Task instructions: Starting with the line that contains "Switch to the Ask tab" and going on through the last of the lines, write each of those lines out again in full. Multiply every coordinate in the answers by 1.2, round to whole numbers with halves rounded up, and leave all other numbers unchanged.

## BEGIN Items

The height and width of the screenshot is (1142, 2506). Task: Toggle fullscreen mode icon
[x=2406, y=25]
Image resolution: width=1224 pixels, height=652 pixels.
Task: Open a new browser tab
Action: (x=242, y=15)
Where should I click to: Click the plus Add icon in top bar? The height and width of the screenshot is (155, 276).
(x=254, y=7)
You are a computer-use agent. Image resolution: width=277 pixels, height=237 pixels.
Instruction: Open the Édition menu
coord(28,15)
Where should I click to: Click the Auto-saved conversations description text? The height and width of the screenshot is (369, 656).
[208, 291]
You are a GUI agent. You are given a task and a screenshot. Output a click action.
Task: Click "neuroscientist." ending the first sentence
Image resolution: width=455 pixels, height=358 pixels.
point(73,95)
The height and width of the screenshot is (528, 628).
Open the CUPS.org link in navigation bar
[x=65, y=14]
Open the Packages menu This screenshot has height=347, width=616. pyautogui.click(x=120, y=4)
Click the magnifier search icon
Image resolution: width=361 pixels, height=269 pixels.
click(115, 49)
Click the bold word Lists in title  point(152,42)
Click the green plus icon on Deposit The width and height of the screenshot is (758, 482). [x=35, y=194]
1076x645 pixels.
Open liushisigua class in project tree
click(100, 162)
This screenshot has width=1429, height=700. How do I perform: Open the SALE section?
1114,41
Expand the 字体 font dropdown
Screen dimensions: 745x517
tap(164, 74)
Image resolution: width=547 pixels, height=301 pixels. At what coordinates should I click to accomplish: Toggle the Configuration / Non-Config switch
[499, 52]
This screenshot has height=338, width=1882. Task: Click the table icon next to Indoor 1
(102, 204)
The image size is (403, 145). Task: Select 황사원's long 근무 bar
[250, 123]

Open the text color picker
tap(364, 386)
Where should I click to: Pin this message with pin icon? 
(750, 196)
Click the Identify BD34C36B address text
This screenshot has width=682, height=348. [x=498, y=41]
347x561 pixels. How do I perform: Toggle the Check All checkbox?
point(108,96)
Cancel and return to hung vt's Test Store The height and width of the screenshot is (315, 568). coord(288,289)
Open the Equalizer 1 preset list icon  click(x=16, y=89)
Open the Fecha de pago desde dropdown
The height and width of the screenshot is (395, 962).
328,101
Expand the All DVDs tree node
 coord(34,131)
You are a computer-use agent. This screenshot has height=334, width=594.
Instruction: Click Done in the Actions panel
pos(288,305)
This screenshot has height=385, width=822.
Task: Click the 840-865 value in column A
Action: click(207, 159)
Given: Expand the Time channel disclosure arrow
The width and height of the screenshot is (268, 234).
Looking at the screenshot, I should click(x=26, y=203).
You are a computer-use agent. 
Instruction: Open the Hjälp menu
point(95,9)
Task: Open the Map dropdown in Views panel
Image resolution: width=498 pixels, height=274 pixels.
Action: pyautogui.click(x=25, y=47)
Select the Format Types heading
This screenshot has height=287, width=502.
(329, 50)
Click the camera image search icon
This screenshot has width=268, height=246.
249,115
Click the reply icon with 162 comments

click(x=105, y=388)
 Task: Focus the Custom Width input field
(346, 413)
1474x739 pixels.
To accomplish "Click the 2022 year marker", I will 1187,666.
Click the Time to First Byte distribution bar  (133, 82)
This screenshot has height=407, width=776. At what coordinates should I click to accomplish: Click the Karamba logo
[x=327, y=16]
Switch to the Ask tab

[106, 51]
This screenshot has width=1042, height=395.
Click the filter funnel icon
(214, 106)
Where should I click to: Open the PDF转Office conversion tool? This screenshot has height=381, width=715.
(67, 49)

## END Items

Answer in full:
Switch to the Ask tab

[127, 61]
This screenshot has width=1042, height=395.
Click the filter funnel icon
(257, 127)
Where should I click to: Open the PDF转Office conversion tool? This screenshot has height=381, width=715.
(80, 59)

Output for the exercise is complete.